(Selected passage)
———

Don’t let the NHS ru(i)n your life

Privacy concerns as Britain goes it alone in opting for centralised data system for tracing app

By Daniel Capurro,
Front Bench Edtior
It’s long been a public information battle to teach people not to download phone apps and mindlessly tick yes to every permission request. As with so many other norms in this crisis, that idea has been flipped on its head.

Matt Hancock, the Health Secretary, is now beginning his campaign to get as much of the public as possible to download the NHS’s new coronavirus tracking app – although not quite yet, because that could mess up the trial on the Isle of Wight.

 The powers of automation and big data –

Scientists estimate that 80 per cent of the population will need to have the app on their phones and enabled for it to be effective. Yet in Singapore, an early adopter of the technology, levels have been around 20 per cent.

The app is not the sole element of the track and trace system, and it won’t handle the most difficult parts of the job, but it should hugely speed up what would otherwise be a very slow and lengthy process of figuring out who an infected person had been near and contacting them.

In its earliest form, at least, the app is likely to be a blunt tool. It will log interactions that meet the time and distance criteria but won’t distinguish particularly close or long ones. Later iterations, however, may be able to take on board new information about how the virus is spread.

– What could possibly go wrong? –

Yet it’s the collection of that information that is a cause for concern among some privacy experts. The UK has chosen to go down a path that most Western countries have rejected by having a centralised system. That is, if you were to enter into the app that you had become infected, the data from your phone, while remaining anonymous, would be handled by a central database.

Other countries have opted to use a model designed by Apple and Google, whose operating systems combined run the vast majority of the world’s smartphones, in which the data is all handled locally on the handset.

There are several reasons why. Some are practical – the Apple and Google approach may be kinder on phone batteries, thus avoiding a major disincentive. But the key one is that it follows industry best practice of not having a large central database full of sensitive information that could be compromised or misused.

(Another issue, albeit less pressing, is that the UK system is unlikely to integrate with those abroad, making travel without quarantine difficult.)

– Worth the risk? –

The Government has moved to allay such concerns. Government Communication Headquarters (GCHQ) provided technical advice to the NHS in building the app and it has published a rare, 4,500-word blog on why the app is safe and the centralised approach an acceptable one.

———

(Input data)
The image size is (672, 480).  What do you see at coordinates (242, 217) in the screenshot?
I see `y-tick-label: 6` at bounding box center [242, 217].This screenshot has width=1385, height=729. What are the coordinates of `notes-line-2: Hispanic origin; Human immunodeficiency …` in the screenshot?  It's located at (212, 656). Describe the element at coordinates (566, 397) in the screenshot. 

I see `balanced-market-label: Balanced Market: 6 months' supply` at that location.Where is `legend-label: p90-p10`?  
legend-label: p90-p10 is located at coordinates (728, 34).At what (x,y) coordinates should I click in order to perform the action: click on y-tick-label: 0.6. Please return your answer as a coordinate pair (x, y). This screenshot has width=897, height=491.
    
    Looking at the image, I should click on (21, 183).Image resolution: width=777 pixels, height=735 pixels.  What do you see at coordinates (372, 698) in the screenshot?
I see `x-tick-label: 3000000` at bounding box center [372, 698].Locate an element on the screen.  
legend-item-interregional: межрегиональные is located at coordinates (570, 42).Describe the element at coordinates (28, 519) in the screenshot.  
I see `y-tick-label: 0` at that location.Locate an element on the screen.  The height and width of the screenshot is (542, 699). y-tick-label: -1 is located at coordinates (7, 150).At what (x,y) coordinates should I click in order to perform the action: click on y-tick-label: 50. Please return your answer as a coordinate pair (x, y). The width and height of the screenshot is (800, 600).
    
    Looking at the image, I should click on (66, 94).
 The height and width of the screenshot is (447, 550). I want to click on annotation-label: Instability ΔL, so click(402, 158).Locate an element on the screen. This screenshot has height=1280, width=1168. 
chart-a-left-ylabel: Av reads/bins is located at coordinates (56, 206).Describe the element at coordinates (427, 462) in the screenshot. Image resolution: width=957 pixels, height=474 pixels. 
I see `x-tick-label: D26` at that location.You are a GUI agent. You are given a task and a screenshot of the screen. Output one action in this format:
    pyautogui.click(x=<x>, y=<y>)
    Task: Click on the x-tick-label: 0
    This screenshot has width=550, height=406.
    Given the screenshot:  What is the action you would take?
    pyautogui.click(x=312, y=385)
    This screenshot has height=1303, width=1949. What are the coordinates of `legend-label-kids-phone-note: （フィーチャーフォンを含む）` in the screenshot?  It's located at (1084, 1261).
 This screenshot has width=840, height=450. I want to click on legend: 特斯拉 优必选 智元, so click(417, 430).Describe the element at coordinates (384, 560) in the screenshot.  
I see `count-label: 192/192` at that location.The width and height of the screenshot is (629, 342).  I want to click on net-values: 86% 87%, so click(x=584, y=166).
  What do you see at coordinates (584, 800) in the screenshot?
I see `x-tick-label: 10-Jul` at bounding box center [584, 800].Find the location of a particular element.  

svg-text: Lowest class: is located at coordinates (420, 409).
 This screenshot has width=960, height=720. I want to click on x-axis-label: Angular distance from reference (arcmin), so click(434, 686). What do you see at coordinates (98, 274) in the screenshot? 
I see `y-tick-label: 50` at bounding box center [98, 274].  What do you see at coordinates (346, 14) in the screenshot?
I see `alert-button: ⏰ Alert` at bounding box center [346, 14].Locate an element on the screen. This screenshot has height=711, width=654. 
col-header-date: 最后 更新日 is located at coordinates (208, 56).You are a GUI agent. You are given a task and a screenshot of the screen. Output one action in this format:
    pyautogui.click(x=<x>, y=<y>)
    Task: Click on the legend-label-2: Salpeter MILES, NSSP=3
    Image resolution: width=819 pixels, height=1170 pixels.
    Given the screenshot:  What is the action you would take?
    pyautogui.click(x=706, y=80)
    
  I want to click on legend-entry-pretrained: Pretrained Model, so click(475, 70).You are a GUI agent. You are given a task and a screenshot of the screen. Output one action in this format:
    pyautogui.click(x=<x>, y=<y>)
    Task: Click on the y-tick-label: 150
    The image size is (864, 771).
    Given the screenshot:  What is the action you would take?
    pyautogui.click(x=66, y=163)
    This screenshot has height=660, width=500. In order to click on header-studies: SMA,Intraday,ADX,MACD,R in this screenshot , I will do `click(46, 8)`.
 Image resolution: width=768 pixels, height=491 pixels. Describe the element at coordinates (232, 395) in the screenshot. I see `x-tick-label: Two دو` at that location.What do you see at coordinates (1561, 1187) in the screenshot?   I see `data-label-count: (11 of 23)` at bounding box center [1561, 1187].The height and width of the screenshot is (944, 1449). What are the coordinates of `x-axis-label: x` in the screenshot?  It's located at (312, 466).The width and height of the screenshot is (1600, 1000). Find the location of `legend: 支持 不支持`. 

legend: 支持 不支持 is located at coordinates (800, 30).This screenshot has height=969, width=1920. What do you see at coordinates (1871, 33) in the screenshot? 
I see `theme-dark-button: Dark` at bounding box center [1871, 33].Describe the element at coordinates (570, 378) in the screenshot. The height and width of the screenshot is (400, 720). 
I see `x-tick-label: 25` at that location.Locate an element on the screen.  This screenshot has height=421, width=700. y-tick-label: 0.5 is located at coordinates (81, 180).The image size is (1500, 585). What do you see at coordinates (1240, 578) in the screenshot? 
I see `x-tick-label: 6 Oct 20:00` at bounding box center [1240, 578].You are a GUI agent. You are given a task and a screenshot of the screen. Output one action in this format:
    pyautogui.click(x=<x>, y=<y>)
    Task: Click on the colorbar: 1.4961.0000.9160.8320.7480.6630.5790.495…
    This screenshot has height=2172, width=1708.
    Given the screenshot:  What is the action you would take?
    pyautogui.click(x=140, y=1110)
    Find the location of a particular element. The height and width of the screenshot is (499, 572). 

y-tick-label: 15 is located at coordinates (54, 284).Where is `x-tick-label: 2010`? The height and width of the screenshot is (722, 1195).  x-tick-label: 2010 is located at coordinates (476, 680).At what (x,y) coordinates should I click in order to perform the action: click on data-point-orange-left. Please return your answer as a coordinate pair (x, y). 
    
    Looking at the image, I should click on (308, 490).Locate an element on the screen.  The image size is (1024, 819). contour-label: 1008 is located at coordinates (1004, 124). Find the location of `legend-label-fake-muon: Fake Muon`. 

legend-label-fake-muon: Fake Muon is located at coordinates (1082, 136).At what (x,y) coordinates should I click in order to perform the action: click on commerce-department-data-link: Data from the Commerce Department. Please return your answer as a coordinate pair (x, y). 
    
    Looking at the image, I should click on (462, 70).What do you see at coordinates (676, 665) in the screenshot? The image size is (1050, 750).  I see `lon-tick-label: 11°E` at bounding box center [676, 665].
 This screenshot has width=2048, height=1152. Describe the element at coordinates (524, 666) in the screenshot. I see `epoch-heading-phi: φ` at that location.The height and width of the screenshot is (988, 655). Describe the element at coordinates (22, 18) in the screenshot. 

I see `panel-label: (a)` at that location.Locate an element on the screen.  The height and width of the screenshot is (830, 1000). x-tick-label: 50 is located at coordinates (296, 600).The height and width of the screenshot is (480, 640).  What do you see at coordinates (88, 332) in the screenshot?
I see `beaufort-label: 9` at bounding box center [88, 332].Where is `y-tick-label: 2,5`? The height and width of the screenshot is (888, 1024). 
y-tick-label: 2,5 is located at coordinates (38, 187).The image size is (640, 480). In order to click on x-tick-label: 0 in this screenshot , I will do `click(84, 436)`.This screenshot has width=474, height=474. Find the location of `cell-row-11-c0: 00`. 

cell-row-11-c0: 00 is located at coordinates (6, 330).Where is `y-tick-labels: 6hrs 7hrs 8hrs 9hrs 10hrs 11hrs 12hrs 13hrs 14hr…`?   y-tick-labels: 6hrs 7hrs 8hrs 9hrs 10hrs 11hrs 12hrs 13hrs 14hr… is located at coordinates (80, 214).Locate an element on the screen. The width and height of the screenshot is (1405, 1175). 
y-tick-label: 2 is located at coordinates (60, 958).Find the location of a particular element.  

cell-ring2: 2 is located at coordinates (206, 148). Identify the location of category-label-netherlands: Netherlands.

———

(Exercise requirements)
1 – Answer these questions using the article on the NHS coronavirus tracing app:
(a) What share of the population do scientists estimate will need the app on their phones and enabled for it to be effective?
(b) Which two companies designed the model that other countries have opted to use?
(c) How many words long is the blog that GCHQ published on why the app is safe?
2 – From the article on the NHS coronavirus tracing app, retype the passage between "The powers of" and "20 per cent.", inclusive.

(Answers to each task)
1 –
(a) 80 per cent
(b) Apple and Google
(c) 4,500 words

2 –
The powers of automation and big data –

Scientists estimate that 80 per cent of the population will need to have the app on their phones and enabled for it to be effective. Yet in Singapore, an early adopter of the technology, levels have been around 20 per cent.